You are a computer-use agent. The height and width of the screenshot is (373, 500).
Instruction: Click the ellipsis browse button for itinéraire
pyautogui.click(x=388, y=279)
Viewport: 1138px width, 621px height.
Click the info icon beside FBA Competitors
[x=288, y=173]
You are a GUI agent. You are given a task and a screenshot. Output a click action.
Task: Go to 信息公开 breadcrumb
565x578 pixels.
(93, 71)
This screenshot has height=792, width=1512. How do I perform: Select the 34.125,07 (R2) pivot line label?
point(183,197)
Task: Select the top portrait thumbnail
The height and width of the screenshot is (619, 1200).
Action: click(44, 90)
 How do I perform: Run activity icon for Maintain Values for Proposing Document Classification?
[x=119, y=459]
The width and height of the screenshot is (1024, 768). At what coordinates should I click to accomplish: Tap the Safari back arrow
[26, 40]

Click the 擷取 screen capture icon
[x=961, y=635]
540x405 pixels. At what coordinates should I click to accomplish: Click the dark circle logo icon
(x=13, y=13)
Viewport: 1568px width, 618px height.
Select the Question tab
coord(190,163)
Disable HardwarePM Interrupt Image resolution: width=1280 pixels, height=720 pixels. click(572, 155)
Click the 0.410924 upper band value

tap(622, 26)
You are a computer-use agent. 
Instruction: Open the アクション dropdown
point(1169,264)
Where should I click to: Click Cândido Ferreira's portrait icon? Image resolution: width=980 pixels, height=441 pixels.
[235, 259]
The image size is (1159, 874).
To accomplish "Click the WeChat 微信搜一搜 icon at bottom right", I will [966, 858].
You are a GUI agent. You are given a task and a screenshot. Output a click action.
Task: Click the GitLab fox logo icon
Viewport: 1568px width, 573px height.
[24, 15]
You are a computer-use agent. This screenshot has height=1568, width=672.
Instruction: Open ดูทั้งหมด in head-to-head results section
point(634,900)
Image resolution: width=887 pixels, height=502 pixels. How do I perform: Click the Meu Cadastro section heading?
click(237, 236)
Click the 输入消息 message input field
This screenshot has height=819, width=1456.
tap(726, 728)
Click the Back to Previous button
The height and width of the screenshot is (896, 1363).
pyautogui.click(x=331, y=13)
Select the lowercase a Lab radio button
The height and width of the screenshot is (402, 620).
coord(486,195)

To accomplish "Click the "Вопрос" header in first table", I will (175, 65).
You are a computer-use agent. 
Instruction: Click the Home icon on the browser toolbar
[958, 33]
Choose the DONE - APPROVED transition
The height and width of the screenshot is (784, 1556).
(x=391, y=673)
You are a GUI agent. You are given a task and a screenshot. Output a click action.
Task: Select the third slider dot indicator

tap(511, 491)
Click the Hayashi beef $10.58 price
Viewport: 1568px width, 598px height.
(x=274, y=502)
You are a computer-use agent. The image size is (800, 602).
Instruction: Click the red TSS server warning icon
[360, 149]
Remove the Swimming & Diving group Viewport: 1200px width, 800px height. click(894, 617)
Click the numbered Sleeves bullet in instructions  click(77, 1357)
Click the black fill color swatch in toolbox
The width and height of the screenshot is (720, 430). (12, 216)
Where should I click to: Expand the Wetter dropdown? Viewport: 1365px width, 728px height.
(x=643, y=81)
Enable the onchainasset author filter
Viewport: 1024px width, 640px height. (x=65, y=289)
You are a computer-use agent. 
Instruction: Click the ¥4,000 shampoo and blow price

☆ ☆ ☆ ☆ ☆

TASK ITEM: Set down the material above in full, keeping each line exactly as it is.

RESPONSE FOR THIS EXERCISE:
You are a computer-use agent. The height and width of the screenshot is (373, 500).
Instruction: Click the ellipsis browse button for itinéraire
pyautogui.click(x=388, y=279)
Viewport: 1138px width, 621px height.
Click the info icon beside FBA Competitors
[x=288, y=173]
You are a GUI agent. You are given a task and a screenshot. Output a click action.
Task: Go to 信息公开 breadcrumb
565x578 pixels.
(93, 71)
This screenshot has height=792, width=1512. How do I perform: Select the 34.125,07 (R2) pivot line label?
point(183,197)
Task: Select the top portrait thumbnail
The height and width of the screenshot is (619, 1200).
Action: click(44, 90)
 How do I perform: Run activity icon for Maintain Values for Proposing Document Classification?
[x=119, y=459]
The width and height of the screenshot is (1024, 768). At what coordinates should I click to accomplish: Tap the Safari back arrow
[26, 40]

Click the 擷取 screen capture icon
[x=961, y=635]
540x405 pixels. At what coordinates should I click to accomplish: Click the dark circle logo icon
(x=13, y=13)
Viewport: 1568px width, 618px height.
Select the Question tab
coord(190,163)
Disable HardwarePM Interrupt Image resolution: width=1280 pixels, height=720 pixels. click(572, 155)
Click the 0.410924 upper band value

tap(622, 26)
You are a computer-use agent. 
Instruction: Open the アクション dropdown
point(1169,264)
Where should I click to: Click Cândido Ferreira's portrait icon? Image resolution: width=980 pixels, height=441 pixels.
[235, 259]
The image size is (1159, 874).
To accomplish "Click the WeChat 微信搜一搜 icon at bottom right", I will [966, 858].
You are a GUI agent. You are given a task and a screenshot. Output a click action.
Task: Click the GitLab fox logo icon
Viewport: 1568px width, 573px height.
[24, 15]
You are a computer-use agent. This screenshot has height=1568, width=672.
Instruction: Open ดูทั้งหมด in head-to-head results section
point(634,900)
Image resolution: width=887 pixels, height=502 pixels. How do I perform: Click the Meu Cadastro section heading?
click(237, 236)
Click the 输入消息 message input field
This screenshot has height=819, width=1456.
tap(726, 728)
Click the Back to Previous button
The height and width of the screenshot is (896, 1363).
pyautogui.click(x=331, y=13)
Select the lowercase a Lab radio button
The height and width of the screenshot is (402, 620).
coord(486,195)

To accomplish "Click the "Вопрос" header in first table", I will (175, 65).
You are a computer-use agent. 
Instruction: Click the Home icon on the browser toolbar
[958, 33]
Choose the DONE - APPROVED transition
The height and width of the screenshot is (784, 1556).
(x=391, y=673)
You are a GUI agent. You are given a task and a screenshot. Output a click action.
Task: Select the third slider dot indicator

tap(511, 491)
Click the Hayashi beef $10.58 price
Viewport: 1568px width, 598px height.
(x=274, y=502)
You are a computer-use agent. The image size is (800, 602).
Instruction: Click the red TSS server warning icon
[360, 149]
Remove the Swimming & Diving group Viewport: 1200px width, 800px height. click(894, 617)
Click the numbered Sleeves bullet in instructions  click(77, 1357)
Click the black fill color swatch in toolbox
The width and height of the screenshot is (720, 430). (12, 216)
Where should I click to: Expand the Wetter dropdown? Viewport: 1365px width, 728px height.
(x=643, y=81)
Enable the onchainasset author filter
Viewport: 1024px width, 640px height. (x=65, y=289)
You are a computer-use agent. 
Instruction: Click the ¥4,000 shampoo and blow price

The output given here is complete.